There are many capabilities beyond just technical expertise and a commitment to Quality that are highly valued and CDMOs can contribute to a sponsors drug development. These would include innovative technologies, integrated services, global infrastructure, early development through to commercial manufacturing capabilities and strong ESG performance. Extensive Supply Chain and Program Management capabilities are often also critical for successfully executing programs on-time and within budget.
There's a growing interest in AI and data-driven tools. How are these technologies influencing small molecule development?
These tools are having a big impact on all aspects of small molecule drug discovery and development from target identification through molecular design to process development and optimization and I am sure this will only increase as time goes on. For example, in route design and process development, these tools enable faster decision making and reduce the need for laboratory based trial and error experimentation. When combined with certain robotic or other automated laboratory technologies, AI and data driven tools can have a significant impact on timelines.
Are you seeing any shifts in the types of small molecules entering development today—such as higher potency compounds or molecules with more complex chemistry—and how does that affect development strategies?
In short, yes, there is a clear shift towards larger, more structurally and synthetically complex small molecules entering development. This reflects researchers efforts to find drugs for more difficult biological targets. These molecules often have more stereo centers giving rise to greater 3-D character than historical drug candidates. Potency is also increasing, as molecules bind more selectively and for longer duration. A further significant shift affecting small molecules is the increasing numbers of “conjugated” small molecule drug substances entering pipelines. The most well known class are Antibody Drug Conjugates (ADCs).
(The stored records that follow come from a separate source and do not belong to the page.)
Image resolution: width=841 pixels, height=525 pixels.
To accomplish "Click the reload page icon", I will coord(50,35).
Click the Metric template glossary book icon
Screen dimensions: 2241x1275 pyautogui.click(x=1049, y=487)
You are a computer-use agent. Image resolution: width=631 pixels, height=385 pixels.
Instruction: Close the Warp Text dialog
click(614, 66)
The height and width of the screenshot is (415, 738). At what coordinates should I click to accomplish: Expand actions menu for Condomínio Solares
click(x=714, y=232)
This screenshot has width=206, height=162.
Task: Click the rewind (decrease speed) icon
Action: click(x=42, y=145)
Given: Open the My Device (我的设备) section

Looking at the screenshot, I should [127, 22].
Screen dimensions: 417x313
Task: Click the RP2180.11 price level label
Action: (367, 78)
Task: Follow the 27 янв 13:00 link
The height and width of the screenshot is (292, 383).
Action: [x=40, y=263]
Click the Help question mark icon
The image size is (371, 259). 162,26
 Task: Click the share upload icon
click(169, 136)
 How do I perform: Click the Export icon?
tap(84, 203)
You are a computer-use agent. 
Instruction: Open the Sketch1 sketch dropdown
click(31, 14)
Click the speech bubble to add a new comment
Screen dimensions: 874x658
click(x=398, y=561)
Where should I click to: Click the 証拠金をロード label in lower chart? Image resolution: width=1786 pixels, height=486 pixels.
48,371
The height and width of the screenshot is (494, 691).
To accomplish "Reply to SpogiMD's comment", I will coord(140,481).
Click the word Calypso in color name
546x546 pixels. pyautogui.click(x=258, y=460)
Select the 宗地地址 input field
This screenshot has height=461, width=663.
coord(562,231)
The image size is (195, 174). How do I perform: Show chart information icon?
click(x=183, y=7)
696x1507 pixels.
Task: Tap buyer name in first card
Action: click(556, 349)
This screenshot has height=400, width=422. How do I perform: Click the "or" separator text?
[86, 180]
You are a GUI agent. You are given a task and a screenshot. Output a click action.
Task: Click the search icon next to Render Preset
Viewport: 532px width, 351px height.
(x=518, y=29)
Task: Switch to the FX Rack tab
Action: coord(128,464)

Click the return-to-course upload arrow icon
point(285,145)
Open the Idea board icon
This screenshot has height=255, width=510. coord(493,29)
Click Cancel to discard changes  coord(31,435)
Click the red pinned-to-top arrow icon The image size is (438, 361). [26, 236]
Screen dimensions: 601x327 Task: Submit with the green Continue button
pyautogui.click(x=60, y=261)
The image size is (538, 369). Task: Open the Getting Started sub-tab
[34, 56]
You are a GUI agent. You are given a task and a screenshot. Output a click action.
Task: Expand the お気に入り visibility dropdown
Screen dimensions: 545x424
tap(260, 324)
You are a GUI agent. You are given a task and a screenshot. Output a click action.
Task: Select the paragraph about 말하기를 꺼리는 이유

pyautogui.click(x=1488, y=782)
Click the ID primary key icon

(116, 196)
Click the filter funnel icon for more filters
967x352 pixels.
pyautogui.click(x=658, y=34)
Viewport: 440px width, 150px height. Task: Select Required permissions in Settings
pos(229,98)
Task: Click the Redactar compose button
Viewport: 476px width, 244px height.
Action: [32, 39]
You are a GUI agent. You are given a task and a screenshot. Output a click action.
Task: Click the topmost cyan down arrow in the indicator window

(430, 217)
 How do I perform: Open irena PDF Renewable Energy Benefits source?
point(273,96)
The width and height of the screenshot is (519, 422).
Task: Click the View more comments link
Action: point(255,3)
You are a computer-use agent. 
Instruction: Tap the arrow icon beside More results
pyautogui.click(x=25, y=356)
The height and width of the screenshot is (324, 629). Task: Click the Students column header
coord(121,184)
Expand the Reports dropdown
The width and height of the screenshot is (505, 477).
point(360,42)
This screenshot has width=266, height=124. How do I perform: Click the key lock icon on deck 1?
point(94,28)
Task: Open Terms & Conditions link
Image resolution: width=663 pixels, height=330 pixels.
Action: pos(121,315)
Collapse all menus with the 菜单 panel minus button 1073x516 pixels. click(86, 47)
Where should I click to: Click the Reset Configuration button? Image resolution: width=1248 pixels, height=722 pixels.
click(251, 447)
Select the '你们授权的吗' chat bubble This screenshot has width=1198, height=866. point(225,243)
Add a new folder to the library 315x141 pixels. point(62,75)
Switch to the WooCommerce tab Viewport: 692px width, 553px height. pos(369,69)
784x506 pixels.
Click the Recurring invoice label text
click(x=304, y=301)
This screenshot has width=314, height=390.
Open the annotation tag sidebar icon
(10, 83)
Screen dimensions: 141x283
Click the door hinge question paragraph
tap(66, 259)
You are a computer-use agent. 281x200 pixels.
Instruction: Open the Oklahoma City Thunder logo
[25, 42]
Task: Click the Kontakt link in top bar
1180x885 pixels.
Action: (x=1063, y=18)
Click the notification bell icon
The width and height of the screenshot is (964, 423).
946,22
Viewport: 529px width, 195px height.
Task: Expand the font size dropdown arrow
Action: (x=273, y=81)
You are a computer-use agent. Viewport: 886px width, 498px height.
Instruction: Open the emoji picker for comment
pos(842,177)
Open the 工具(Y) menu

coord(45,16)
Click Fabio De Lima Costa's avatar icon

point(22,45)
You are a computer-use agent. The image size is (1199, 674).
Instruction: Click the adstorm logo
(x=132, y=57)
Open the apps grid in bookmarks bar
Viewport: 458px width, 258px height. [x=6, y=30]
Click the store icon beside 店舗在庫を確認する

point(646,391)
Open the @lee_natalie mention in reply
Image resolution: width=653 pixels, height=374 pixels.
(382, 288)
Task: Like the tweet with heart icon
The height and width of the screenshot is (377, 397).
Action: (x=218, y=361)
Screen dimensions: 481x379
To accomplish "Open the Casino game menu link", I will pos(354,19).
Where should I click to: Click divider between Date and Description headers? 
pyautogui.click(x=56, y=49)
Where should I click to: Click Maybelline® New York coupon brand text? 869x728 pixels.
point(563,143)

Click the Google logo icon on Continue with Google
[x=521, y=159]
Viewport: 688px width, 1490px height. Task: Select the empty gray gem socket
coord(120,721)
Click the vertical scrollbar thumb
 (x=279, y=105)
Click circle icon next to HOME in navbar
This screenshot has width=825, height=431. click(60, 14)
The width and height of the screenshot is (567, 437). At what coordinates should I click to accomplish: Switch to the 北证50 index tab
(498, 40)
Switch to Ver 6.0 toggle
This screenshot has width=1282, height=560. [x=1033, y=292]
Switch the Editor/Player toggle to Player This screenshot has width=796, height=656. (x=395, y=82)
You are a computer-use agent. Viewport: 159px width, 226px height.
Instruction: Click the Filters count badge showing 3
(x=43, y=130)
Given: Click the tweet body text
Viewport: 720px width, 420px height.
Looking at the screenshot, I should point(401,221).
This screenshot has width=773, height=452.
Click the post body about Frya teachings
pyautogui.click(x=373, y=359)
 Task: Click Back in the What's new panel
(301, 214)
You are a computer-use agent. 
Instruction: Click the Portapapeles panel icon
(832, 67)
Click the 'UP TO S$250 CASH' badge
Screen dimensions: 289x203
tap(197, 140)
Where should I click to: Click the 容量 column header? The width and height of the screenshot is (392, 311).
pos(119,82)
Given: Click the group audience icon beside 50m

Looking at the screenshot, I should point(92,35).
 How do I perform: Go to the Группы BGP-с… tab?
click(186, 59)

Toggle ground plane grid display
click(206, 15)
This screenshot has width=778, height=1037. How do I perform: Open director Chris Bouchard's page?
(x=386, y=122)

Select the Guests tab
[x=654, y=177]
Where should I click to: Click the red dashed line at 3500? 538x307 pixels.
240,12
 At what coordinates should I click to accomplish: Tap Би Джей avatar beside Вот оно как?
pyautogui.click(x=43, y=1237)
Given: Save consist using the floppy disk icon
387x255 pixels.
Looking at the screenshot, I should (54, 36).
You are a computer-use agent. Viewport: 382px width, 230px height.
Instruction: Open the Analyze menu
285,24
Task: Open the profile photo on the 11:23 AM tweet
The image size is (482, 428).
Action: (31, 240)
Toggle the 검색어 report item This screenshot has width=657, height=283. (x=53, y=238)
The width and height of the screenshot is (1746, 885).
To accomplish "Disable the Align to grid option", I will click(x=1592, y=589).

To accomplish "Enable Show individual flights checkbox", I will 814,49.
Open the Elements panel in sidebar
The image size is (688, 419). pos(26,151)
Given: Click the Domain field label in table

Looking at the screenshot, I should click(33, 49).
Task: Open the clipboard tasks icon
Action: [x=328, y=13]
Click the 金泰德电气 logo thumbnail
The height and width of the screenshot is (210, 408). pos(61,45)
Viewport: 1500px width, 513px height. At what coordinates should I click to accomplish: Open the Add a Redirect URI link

These are highly sophisticated molecules which “link” together a small molecule, often a toxin, and an antibody which when combined can make highly effective therapeutics. ADCs are by nature highly potent and complex, requiring the use of specialized facilities and expertise across both large and small molecules. Supply chains are long and careful planning is required for successful development.
Looking ahead, what broader trends do you believe will have the biggest impact on small molecule development over the next five to ten years?
Clearly, there will be increasing use of AI in all stages of discovery and development to help reduce rates of clinical failure and time to market. Pressure on timelines to enable faster patient access to new medicines will continue to grow and the use of expedited regulatory pathways will become the norm. To support accelerated timelines, the boundaries between discovery and process chemistry will be further broken down, with a much earlier consideration given to commercial manufacture. This will enable technologies such as flow chemistry to further establish itself as a standard approach in small molecule drug substance manufacture.
Finally, when companies are evaluating CDMO partners today, what capabilities should they prioritize to ensure long-term success as programs move from development through commercialization?
Firstly, companies should prioritize a potential CDMOs Quality and Regulatory track record. A strong compliance history with the major market regulatory bodies is a must have. Secondly, the breadth and depth of a CDMOs technical expertise. This is more than just the range of equipment they may have, but their ability to solve technical problems across a range of critical development and scale-up challenges, such as impurity control, crystallization, and solid-state chemistry. As molecular complexity is increasing, so must the technical expertise of CDMOs. Thirdly, there are non-technical skills that a CDMO also needs to excel at, for example budget control, supply chain and program management, communication transparency and ability to deal with the unexpected. These must all be taken into account when choosing a CDMO partner.